» **What needs to be done**:
Beginning with the opening line, restate the following material exactly, up through the line that contains "Given: Select the end date 06/16/2024".

------------------------------------------------------------

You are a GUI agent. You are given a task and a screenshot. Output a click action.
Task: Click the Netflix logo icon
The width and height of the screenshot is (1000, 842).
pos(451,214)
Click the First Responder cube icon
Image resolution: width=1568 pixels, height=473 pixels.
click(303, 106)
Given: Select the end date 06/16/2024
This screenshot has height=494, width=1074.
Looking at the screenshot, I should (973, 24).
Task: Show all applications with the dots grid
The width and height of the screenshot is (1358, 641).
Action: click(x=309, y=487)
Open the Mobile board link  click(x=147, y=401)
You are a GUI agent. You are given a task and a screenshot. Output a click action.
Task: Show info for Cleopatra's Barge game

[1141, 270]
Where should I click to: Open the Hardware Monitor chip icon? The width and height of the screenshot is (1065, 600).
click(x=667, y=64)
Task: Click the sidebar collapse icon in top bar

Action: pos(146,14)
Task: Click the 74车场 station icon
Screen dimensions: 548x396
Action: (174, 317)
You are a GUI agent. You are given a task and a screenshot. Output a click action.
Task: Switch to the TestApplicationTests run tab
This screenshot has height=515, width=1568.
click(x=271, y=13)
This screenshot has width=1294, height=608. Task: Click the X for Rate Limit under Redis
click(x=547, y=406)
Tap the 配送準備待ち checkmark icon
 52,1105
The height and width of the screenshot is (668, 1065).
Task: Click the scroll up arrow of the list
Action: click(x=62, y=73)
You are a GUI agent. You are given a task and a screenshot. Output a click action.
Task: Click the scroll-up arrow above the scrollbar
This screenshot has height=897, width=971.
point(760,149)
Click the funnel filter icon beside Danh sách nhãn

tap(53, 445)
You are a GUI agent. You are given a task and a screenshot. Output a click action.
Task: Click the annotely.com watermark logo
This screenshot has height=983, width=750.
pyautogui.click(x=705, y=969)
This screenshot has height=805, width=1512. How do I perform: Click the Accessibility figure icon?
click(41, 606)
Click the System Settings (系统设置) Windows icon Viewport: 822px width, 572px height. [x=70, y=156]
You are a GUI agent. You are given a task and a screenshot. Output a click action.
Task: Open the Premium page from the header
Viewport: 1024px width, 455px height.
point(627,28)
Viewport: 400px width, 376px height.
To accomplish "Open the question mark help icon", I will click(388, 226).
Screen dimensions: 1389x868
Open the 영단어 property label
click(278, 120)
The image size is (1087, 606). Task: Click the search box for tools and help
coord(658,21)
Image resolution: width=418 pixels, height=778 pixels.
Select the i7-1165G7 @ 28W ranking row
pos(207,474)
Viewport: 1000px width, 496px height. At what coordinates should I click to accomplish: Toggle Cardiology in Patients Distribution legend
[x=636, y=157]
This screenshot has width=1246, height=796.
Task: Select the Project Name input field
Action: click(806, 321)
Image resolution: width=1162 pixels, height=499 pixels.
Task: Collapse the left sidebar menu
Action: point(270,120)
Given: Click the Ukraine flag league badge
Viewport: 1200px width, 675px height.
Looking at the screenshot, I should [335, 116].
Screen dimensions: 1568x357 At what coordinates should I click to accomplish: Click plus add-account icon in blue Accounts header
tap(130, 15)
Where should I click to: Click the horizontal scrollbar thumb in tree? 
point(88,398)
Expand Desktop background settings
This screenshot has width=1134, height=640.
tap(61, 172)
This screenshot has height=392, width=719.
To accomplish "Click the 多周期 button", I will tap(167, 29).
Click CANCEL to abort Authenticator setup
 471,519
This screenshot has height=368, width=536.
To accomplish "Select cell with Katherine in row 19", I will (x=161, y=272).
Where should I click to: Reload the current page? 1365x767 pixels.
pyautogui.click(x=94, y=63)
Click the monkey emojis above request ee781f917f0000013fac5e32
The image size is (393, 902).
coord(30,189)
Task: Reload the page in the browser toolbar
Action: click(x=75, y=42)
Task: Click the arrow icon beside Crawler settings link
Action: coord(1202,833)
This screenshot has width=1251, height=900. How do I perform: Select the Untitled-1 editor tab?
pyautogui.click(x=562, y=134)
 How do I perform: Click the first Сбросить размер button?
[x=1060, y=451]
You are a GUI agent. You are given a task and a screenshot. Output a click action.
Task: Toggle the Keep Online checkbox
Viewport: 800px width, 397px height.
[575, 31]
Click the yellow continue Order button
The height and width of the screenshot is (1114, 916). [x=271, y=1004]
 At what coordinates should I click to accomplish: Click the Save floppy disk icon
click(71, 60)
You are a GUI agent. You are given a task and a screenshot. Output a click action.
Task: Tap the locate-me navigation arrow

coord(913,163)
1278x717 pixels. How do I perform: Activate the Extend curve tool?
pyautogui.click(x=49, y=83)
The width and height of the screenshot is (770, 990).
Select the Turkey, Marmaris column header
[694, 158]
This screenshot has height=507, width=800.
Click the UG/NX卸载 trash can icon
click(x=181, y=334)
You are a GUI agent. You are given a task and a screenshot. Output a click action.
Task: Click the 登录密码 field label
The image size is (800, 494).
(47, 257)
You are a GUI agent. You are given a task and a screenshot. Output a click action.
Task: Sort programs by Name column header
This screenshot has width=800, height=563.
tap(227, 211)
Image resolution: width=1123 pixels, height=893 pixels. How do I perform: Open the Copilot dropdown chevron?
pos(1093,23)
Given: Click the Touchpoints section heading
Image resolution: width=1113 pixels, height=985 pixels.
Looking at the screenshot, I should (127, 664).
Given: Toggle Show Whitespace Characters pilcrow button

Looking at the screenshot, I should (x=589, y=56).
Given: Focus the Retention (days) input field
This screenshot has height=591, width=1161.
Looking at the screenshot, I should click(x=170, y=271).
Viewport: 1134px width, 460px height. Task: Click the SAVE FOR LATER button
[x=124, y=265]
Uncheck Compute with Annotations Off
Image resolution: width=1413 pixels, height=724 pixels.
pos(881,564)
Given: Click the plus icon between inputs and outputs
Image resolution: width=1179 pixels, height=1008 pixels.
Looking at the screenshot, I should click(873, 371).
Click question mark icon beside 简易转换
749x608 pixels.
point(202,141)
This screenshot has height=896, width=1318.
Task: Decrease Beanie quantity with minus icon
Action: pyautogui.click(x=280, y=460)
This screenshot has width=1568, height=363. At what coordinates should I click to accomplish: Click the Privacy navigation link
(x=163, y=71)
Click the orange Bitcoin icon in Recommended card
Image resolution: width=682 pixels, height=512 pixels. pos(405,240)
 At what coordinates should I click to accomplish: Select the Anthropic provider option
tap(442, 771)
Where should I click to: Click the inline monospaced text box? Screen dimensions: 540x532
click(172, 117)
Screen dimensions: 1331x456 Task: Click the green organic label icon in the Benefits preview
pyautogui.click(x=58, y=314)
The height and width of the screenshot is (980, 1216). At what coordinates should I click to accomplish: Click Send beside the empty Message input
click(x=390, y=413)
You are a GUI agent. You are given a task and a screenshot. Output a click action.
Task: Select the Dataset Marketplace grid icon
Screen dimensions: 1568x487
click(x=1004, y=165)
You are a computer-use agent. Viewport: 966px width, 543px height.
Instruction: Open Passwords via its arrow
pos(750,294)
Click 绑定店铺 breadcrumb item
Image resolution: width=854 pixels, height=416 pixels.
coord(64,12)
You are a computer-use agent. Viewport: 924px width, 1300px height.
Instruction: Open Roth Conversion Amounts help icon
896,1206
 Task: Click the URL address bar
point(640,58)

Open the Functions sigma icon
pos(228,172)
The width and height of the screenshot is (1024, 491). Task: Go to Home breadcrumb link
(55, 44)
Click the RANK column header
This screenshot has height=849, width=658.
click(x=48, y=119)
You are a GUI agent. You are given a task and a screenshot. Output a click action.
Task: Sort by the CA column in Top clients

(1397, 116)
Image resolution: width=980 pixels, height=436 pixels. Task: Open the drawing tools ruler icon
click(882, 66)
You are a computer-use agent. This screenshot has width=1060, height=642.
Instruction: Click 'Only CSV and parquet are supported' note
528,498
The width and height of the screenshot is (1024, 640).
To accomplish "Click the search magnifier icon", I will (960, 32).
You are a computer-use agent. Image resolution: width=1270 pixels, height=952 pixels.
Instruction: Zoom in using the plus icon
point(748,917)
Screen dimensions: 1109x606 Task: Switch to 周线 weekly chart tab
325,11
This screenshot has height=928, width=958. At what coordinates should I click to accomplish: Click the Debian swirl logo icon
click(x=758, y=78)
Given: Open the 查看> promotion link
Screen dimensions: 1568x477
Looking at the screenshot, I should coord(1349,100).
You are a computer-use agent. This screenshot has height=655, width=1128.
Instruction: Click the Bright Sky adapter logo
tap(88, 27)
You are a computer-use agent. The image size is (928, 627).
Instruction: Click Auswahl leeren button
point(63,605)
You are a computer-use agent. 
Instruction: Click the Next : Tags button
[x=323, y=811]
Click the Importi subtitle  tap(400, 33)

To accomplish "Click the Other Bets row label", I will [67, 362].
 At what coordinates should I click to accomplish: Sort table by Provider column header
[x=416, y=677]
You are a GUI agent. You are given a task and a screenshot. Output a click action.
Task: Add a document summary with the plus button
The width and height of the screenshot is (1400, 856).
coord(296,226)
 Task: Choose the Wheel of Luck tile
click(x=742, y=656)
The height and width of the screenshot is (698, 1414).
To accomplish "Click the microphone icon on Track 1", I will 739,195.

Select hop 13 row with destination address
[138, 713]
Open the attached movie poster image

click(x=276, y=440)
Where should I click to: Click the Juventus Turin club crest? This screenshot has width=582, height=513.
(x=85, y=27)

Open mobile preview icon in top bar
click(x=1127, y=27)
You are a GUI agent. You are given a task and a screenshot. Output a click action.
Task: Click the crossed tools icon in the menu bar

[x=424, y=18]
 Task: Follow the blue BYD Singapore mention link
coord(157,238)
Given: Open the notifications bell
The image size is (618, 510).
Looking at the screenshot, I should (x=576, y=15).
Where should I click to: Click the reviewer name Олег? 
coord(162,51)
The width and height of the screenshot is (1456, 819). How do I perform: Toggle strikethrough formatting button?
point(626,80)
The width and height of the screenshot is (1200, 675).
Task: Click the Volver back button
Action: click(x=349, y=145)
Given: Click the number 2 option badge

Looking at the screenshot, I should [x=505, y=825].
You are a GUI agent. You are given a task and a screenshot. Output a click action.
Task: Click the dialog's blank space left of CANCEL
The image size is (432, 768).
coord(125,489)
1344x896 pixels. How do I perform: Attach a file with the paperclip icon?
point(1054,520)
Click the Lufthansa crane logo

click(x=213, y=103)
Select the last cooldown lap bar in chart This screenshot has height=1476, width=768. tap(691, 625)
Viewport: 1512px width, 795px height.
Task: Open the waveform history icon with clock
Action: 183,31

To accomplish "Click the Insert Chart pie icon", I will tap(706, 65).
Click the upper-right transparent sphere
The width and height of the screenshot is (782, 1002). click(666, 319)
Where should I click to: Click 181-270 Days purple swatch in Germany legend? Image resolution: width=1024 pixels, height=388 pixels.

------------------------------------------------------------

» **Response**:
You are a GUI agent. You are given a task and a screenshot. Output a click action.
Task: Click the Netflix logo icon
The width and height of the screenshot is (1000, 842).
pos(451,214)
Click the First Responder cube icon
Image resolution: width=1568 pixels, height=473 pixels.
click(303, 106)
Given: Select the end date 06/16/2024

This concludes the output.